What is needed: Continue the flow matching image generator tutorial below, starting right after its last sentence.

Text segment:

Segment Open

Diffusion & Flow Matching Part 11: Building an Image Generator

diffusion

flow-matching

generative-models

tutorial

cifar-10

Author

Hujie Wang

Published

January 20, 2026

TL;DR

We build a working image generator from scratch using flow matching on CIFAR-10
Same techniques power production systems like Stable Diffusion, Flux, and Sora
Classifier-free guidance (CFG) lets us control what class to generate
Full code included — run it yourself on Google Colab

From Theory to Practice

In the previous posts, we built up the mathematical foundations of flow matching:

Part 2: Vector fields and flows
Part 4: The marginalization trick and CFM loss
Part 7: Training algorithms
Part 9: U-Net architecture

Now it’s time to put it all together. We’ll build a conditional image generator that can create CIFAR-10 images of any class — airplanes, cars, cats, dogs, and more.

Try it yourself

Open In Colab

The complete notebook runs in ~1-2 hours on a free Colab GPU.

Setup

We’ll use a few key libraries:

PyTorch and torchvision for deep learning and data
diffusers from Hugging Face for the U-Net architecture (the same library behind Stable Diffusion!)
torchdiffeq for ODE integration during sampling

Using device: cuda

Source: Building an Image Generator with Flow MatchingThis notebook implements a conditional flow matching model on CIFAR-10, using the `diffusers` library for the U-Net architecture.[![Open In Colab](https://colab.research.google.com/assets/colab-badge.svg)](https://colab.research.google.com/github/timothywangdev/blog/blob/main/posts/diffusion/11-practical-flow-matching/notebook.ipynb)

Loading CIFAR-10

CIFAR-10 contains 60,000 32×32 color images across 10 classes. We normalize to [-1, 1] — centering around zero helps with stable training.

Dataset size: 50000 images
Image shape: torch.Size([3, 32, 32])
Number of classes: 10

The U-Net Architecture

We use UNet2DModel from the diffusers library. This is the same architecture that powers Stable Diffusion and other state-of-the-art models.

Why U-Net?

The U-Net’s encoder-decoder structure with skip connections is perfect for image generation:

Encoder captures global context at low resolutions
Decoder reconstructs fine details at high resolutions
Skip connections preserve spatial information that would otherwise be lost

Key features of our model:

Time conditioning: Sinusoidal embeddings tell the network “where we are” in the flow (\(t \in [0,1]\))

Segment Closed

[Saved data entries]
Segment Open

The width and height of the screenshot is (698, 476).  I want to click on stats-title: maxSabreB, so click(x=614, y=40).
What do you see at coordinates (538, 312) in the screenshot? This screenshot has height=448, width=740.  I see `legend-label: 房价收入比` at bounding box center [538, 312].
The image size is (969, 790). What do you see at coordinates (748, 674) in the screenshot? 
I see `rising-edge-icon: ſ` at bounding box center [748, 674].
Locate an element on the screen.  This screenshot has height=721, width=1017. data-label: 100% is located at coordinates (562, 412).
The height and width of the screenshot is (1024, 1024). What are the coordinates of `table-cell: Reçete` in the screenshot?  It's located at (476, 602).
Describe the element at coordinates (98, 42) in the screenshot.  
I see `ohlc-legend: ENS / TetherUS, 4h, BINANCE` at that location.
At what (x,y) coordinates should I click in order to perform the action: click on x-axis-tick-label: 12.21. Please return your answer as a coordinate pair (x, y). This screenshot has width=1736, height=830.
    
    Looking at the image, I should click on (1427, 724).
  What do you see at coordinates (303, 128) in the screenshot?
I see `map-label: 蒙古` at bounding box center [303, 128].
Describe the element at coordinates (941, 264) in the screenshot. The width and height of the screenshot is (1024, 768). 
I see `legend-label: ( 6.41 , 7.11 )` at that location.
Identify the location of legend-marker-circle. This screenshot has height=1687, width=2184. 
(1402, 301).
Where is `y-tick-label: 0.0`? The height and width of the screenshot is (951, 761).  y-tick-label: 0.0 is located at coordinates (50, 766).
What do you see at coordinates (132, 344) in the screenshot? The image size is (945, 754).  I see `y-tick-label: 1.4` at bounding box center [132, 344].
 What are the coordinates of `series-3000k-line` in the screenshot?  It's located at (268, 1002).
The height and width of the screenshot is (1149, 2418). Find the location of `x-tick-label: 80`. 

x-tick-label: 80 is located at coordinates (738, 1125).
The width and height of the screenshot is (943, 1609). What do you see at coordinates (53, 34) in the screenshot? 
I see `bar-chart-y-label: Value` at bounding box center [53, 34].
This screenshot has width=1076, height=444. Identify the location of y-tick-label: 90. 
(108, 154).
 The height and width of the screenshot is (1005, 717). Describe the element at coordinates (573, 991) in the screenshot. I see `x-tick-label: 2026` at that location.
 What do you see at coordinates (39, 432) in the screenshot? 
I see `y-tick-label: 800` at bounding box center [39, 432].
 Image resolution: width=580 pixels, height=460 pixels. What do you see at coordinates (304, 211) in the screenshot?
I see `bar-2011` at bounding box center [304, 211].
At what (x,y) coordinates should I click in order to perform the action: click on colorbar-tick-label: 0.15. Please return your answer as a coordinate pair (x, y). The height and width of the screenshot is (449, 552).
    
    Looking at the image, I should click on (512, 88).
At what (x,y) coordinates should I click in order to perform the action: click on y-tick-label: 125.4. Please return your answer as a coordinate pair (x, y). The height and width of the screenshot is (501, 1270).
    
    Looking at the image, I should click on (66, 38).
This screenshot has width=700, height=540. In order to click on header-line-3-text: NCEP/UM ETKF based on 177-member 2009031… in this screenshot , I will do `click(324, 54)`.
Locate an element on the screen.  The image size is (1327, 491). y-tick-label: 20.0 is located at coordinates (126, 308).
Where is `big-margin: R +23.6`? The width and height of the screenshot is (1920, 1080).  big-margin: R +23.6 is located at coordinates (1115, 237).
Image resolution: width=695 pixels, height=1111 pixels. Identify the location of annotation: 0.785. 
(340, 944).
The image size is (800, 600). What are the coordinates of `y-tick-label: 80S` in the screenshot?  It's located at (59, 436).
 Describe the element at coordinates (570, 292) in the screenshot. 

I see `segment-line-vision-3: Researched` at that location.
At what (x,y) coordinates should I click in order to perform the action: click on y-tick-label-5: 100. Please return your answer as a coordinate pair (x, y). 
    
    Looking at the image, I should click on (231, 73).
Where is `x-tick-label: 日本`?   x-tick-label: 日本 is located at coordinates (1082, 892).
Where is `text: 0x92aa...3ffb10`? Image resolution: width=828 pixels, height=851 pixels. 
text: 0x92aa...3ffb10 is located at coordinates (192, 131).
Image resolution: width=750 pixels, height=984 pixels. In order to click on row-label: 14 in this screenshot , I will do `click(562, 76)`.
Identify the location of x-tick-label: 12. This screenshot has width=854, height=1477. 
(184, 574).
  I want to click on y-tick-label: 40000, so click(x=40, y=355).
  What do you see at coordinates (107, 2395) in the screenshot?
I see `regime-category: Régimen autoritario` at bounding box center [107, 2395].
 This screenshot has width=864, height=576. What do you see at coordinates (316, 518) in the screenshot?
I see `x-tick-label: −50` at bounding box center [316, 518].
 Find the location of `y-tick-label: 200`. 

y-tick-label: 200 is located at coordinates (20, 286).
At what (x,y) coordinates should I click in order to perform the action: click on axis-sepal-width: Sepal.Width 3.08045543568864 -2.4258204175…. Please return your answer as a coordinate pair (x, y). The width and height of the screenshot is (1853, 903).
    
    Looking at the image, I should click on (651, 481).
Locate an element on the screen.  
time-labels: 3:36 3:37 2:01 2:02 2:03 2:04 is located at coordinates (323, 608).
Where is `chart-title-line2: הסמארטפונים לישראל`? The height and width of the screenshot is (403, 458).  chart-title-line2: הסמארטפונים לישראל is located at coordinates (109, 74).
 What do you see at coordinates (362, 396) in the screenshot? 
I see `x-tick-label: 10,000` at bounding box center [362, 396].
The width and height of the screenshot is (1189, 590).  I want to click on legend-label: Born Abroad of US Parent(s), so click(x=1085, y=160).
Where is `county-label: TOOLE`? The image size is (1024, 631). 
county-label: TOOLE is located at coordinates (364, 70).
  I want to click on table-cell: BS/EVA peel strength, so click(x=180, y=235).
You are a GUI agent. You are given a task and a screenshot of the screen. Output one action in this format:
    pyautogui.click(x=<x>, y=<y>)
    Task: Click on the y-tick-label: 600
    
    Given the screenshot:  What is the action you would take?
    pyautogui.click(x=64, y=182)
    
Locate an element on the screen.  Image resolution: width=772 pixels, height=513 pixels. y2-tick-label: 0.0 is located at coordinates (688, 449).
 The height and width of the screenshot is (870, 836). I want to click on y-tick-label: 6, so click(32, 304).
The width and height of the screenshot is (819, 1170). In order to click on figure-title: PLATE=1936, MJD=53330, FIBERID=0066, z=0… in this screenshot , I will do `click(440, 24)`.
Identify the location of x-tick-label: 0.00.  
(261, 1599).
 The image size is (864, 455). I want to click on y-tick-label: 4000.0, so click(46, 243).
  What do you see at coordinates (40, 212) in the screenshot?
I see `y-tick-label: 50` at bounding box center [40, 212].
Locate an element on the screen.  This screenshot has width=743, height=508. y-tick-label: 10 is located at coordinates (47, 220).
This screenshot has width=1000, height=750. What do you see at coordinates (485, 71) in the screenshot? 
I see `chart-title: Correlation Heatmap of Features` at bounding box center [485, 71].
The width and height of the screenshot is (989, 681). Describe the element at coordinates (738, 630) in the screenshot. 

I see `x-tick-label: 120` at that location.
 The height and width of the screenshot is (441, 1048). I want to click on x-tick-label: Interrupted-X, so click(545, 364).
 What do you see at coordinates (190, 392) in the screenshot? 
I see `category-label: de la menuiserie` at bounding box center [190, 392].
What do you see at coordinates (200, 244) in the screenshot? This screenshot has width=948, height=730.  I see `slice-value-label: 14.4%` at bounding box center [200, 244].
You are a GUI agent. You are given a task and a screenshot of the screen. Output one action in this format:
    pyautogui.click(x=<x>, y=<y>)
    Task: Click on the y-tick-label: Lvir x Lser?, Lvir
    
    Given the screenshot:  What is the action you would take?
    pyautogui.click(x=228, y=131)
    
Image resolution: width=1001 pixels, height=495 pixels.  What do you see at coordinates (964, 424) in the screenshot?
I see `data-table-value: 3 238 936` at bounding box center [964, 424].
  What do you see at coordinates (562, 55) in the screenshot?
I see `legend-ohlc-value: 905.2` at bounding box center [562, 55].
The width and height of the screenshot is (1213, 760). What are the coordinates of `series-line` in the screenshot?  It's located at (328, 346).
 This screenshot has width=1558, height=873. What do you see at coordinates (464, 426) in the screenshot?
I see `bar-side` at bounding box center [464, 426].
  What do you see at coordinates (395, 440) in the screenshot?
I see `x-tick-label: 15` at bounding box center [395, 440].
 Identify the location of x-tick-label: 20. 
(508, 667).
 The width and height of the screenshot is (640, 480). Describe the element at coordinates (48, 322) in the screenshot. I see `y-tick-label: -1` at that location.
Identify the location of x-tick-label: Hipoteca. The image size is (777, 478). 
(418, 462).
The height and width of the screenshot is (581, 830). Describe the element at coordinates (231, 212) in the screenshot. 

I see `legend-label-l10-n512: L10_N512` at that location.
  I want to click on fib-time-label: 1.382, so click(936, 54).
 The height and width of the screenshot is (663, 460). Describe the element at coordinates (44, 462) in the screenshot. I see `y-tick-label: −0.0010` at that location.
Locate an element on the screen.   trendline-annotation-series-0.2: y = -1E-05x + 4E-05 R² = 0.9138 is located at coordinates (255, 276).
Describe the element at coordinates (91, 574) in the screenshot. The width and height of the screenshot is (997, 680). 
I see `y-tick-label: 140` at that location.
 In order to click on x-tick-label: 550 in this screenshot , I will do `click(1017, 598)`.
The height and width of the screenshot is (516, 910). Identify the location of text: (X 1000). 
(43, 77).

Segment Closed

Exercise response:
Class conditioning: Embedding layer tells the network “what to generate” (airplane, cat, etc.)
Attention layers: Self-attention at lower resolutions for global context

model = UNet2DModel(
    sample_size=32,           # Image size (32x32 for CIFAR-10)
    in_channels=3,            # RGB images
    out_channels=3,           # Output vector field has same shape as input
    layers_per_block=2,       # ResNet blocks per resolution level
    block_out_channels=(64, 128, 256, 256),  # Channels at each resolution
    down_block_types=(
        "DownBlock2D",        # 32 -> 16
        "DownBlock2D",        # 16 -> 8
        "AttnDownBlock2D",    # 8 -> 4 (with attention)
        "DownBlock2D",        # 4 -> 2
    ),
    up_block_types=(
        "UpBlock2D",          # 2 -> 4
        "AttnUpBlock2D",      # 4 -> 8 (with attention)
        "UpBlock2D",          # 8 -> 16
        "UpBlock2D",          # 16 -> 32
    ),
    num_class_embeds=NUM_CLASSES + 1,  # +1 for null class (CFG)
)

Flow Matching: The Core Idea

Recall from Part 4 that flow matching learns a vector field to transport noise to data. Here’s the intuition:

Analogy: GPS Navigation

Think of flow matching like GPS navigation. You want to get from point A (noise) to point B (image). The network learns the velocity — which direction to move at each moment. Follow the velocity long enough, and you arrive at your destination.

The Gaussian CondOT Path

We use the Gaussian CondOT path — the same formulation from Part 7:

\[\textcolor{blue}{x_t} = \textcolor{purple}{\alpha_t} \cdot \textcolor{green}{z} + \textcolor{purple}{\beta_t} \cdot \textcolor{orange}{\epsilon} \tag{1}\]

where \(\textcolor{blue}{\text{interpolated sample}}\) blends \(\textcolor{green}{\text{data}}\) and \(\textcolor{orange}{\text{noise}}\) via \(\textcolor{purple}{\text{schedule}}\):

\(\textcolor{green}{z} \sim p_{\text{data}}\) is a real image
\(\textcolor{orange}{\epsilon} \sim \mathcal{N}(0, I)\) is noise
\(\textcolor{purple}{\alpha_t = t}\) and \(\textcolor{purple}{\beta_t = 1 - t}\) (linear schedule)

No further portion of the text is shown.